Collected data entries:
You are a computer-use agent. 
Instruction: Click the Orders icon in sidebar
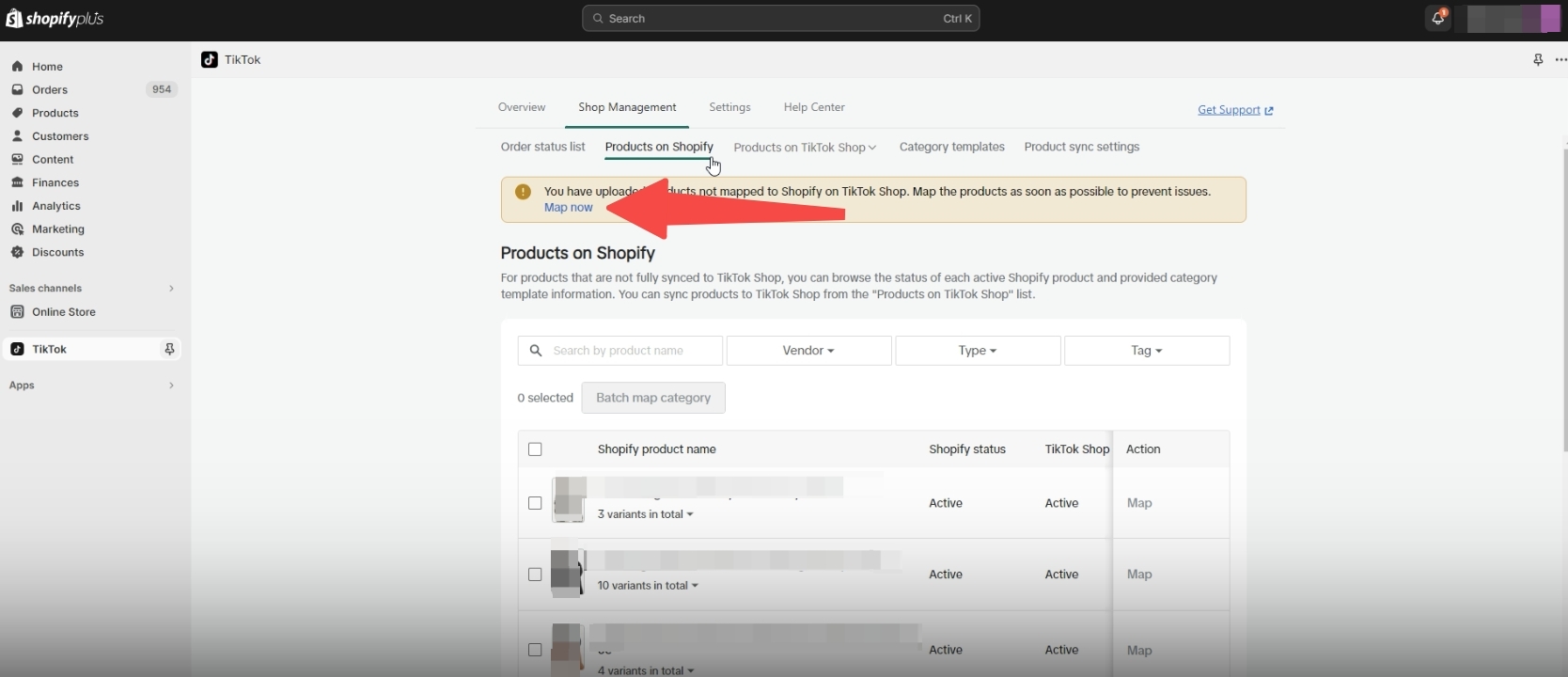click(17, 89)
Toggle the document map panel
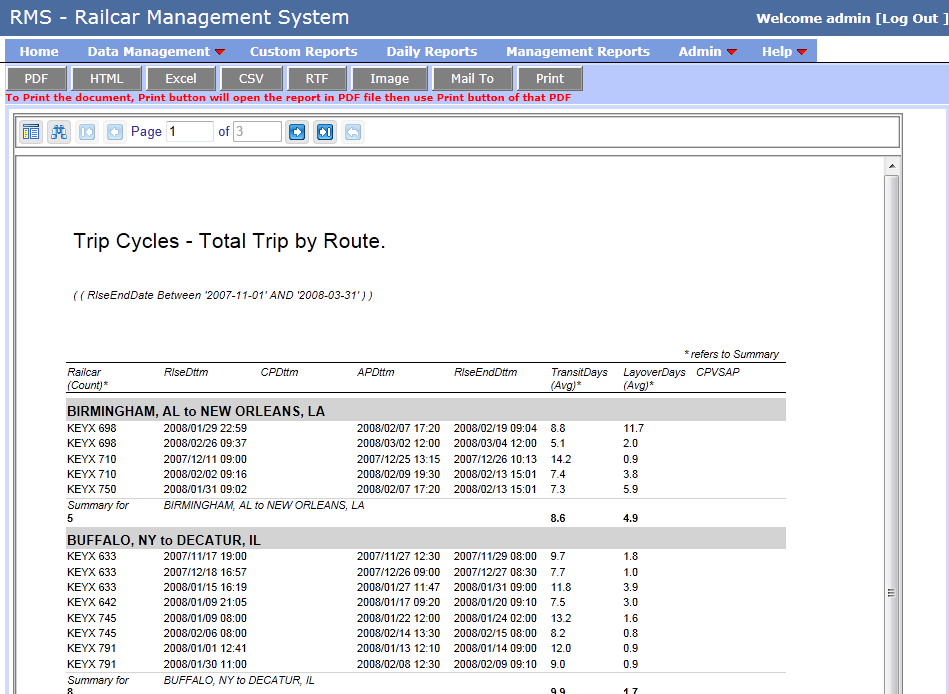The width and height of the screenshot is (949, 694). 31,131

WHAT THE EXERCISE ASKS: Go through the entries above and print each one exactly, minus the pictures.

OUTPUT OF THE TASK:
You are a computer-use agent. 
Instruction: Click the Orders icon in sidebar
click(17, 89)
Toggle the document map panel
The width and height of the screenshot is (949, 694). 31,131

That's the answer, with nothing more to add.